An investigative analysis takes apart a hackneyed piece of propaganda authored by an international alt-right clique with links to the Pentagon.
by Raul Diego
Part 4 - Footnotes don’t make it real
After a poorly executed introduction, the other arguments become even more transparent. Perhaps none more than the one that immediately follows the opening salvo, where a visit by Xi Jinping to Imperial College London in 2015 to announce a collaborative research project involving “nanotechnology, bioengineering… and public health” between the UK and China ostensibly portends another public health coup by the Asian superpower.
Citing the publication of a study five years later reporting the “initial” efficacy of social distancing in the fight against the disease, the authors insinuate that, once again, China has bested the West by introducing the idea of social distancing.
Yet the Bush administration was already discussing social distancing and other pertinent public health control measures in the White House as early as 2003. Former special assistant to President George W Bush and senior director for bio-defense on the Homeland Security Council, Dr. Rajeev Venkayya, claims to have come up with the concept himself in this virtual press briefing of Big Pharma CEOs in March 2020.
In their efforts to cast Neil Ferguson, the scandal-plagued epidemiologist of Imperial College who shaped much of the UK’s initial Covid response, as Xi Jinping’s stooge, the authors cite a Business Insider article that refers to assertions made by the “U.S. intelligence community” directly contradicting the results of the aforementioned study. A closer look at the citation shows that the article refers to a Bloomberg piece, which in turn revealed the identity of the intelligence official behind the claim to be none other than Mike Pompeo, still CIA director at the time and possibly the biggest China hawk in the Trump administration.
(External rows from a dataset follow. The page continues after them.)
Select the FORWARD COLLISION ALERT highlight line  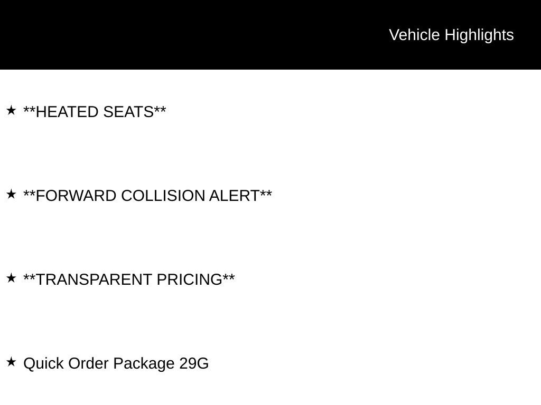click(x=147, y=196)
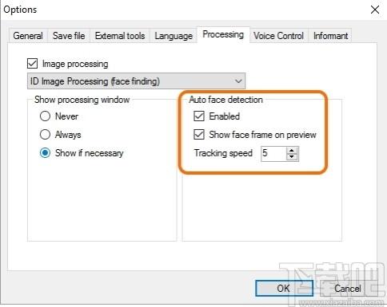Open the Save file tab

click(x=69, y=36)
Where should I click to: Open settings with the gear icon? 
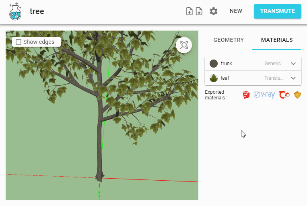(x=214, y=11)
Adding intellectual insult to injury, Pompeo’s beef revolved around the exclusion of asymptomatic cases for the purpose to bring the number of reported cases down. A fact left unmentioned in the letter as it would not only undermine the prior assertion but also another accusation further down in the write-up; namely that the CCP was the driving force behind the asymptomatic furor that justified the ongoing mask frenzy, which Anthony Fauci has continued to fully, even doubly, endorse.